NASHVILLE, TN – Fertilizer prices jumped sharply following U.S. military strikes involving Iran, raising immediate cost concerns for farmers as global nutrient markets reacted to heightened geopolitical risk, according to StoneX fertilizer analyst Josh Linville.
Trade activity accelerated early in the week, led by New Orleans urea markets. Linville reported physical urea prices surged roughly $70 per ton, with full March trades previously near $468 and April at $457 before second-half March values climbed to about $550. The rapid move signals traders pricing in potential supply disruptions tied to Middle East instability.

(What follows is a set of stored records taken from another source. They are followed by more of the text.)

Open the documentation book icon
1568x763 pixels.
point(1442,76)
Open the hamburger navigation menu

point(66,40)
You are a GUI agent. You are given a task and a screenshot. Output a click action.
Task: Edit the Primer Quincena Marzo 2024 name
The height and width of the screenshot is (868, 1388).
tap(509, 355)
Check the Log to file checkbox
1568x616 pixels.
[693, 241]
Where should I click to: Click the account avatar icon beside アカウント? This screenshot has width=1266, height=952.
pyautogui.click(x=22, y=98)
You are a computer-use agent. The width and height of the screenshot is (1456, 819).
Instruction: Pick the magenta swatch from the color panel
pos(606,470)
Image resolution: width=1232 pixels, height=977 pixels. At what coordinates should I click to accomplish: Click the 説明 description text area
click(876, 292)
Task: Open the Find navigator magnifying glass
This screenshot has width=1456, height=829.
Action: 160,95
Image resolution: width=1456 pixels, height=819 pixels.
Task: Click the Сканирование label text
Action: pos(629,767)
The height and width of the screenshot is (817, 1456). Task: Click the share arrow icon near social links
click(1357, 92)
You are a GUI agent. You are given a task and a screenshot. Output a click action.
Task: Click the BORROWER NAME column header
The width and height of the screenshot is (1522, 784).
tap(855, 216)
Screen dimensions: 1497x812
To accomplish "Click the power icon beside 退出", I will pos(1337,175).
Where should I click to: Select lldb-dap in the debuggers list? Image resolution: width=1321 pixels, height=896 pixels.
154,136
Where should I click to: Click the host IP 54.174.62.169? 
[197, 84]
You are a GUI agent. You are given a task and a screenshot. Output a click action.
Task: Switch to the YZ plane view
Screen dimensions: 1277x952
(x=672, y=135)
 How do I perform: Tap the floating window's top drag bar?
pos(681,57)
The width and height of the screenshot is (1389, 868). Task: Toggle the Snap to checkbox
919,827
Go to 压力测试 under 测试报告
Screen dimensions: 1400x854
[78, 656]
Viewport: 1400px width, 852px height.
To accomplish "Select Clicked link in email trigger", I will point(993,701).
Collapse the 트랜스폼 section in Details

Operationally, the nitrogen and phosphate markets are highly sensitive to regional conditions because key exporters rely on shipping lanes near the Strait of Hormuz. Any disruption threatens fertilizer flows during peak spring demand, when U.S. growers are securing nutrients ahead of planting. Market participants expect UAN, anhydrous ammonia, and phosphate values to follow urea higher if tensions persist.
For producers, rising fertilizer costs directly affect planting budgets and operating loans, forcing difficult decisions on purchase timing and application rates. The price spike comes at a challenging moment as fertilizer affordability relative to crop prices was already historically weak entering the season.
Looking ahead, markets will watch geopolitical developments closely, with volatility likely to remain elevated as traders assess supply risks and shipping security.
Farm-Level Takeaway: Geopolitical risk is rapidly increasing fertilizer price volatility before planting.